This summer of nostalgia and reunions has left me dizzy with memories. The two roads of which Frost wrote have never been relevant to me. I’ve always seen only one road, the one in which I was all in. I don’t care if the glass is half full or half empty; speculating on this is a waste of time. What are ya gonna show me today? What are ya gonna be now? What am I going to be? This is all that’s important; all the other stuff is exterior stuff and it’s not really stuff; to describe it, I often use another S word minus one letter
Recently, I walked a path dark and green; the pony trail in Michigan. When they were young, I held the reins and led my daughters on their ponies Billy and Midnight. It’s a trail that always led to the not trending and to the deep blue sea of Lake Superior. Sometimes on this trail, I’d see the passing of a shadow and remember the words of Chief Seattle, delivered 100 years before I was born:
“And when the last Red Man shall have perished, and the memory of my tribe shall have become a myth among the White Men, these shores will swarm with the invisible dead of my tribe, and when your children’s children think themselves alone in the field, the store, the shop, upon the highway, or in the silence of the pathless woods, they will not be alone.”

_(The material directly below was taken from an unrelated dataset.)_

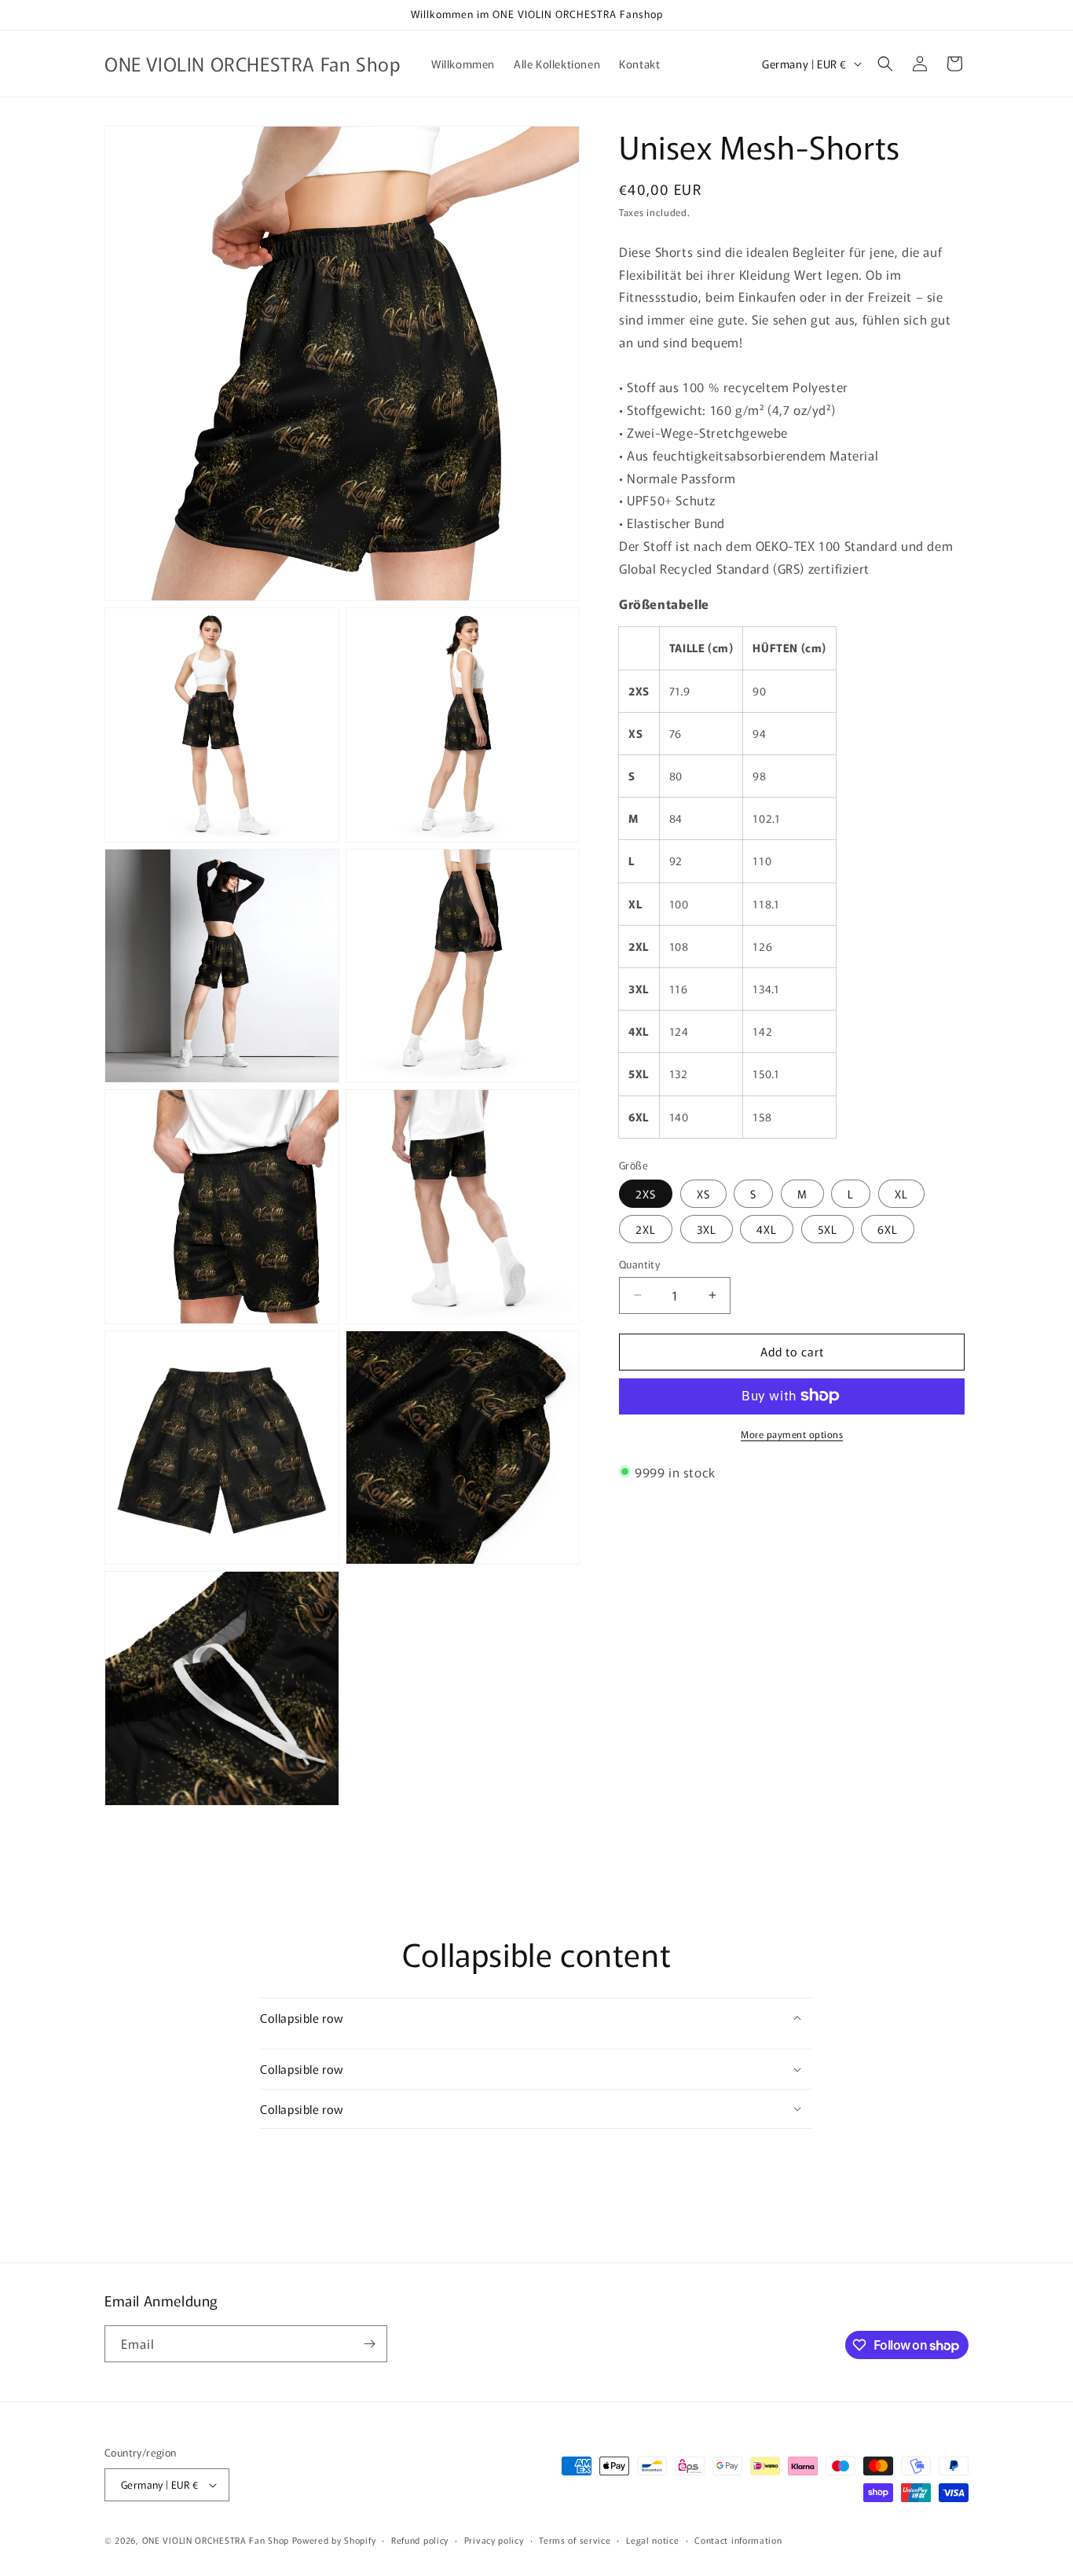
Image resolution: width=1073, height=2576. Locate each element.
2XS (645, 1194)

At that place, on the shores of gitche gumee, today I prayed on the wall where for many years I sought the counsel of silence. There, I thought of you and mourned human bullshit. If we elect Trump to be President of the United States, and have a nuclear war, well okay; we got what we deserved for being a country that’s become drunk and stupid, fiddling while Democracy burned.
But I also tell you of the small maple surviving against all odds.I tell you of Lake Superior and its cold lap dance. I tell you that on the shoreline, I saw imprints in green lichen from the shoes of Walt Whitman, I tell you of tall pines and shallow pools . . . the beginning and reaching of life.
Attention peeps: there is no more than what your heart reveals to you in the names of your who, what, how and where. The only when that’s important is now. We will never know the why. But the “who,” ah yes, the who; I absolutely remember and am dizzy with your words: daughters and son, brothers, nephews, cousins, aunts, Paul, men of Michigan, Sherri, Russell, Seamus, Michelle, Jennifer, David, Ritch, Ken, Bob, Eric, Jon, Nick, Barb, Mark, Mike, Beth.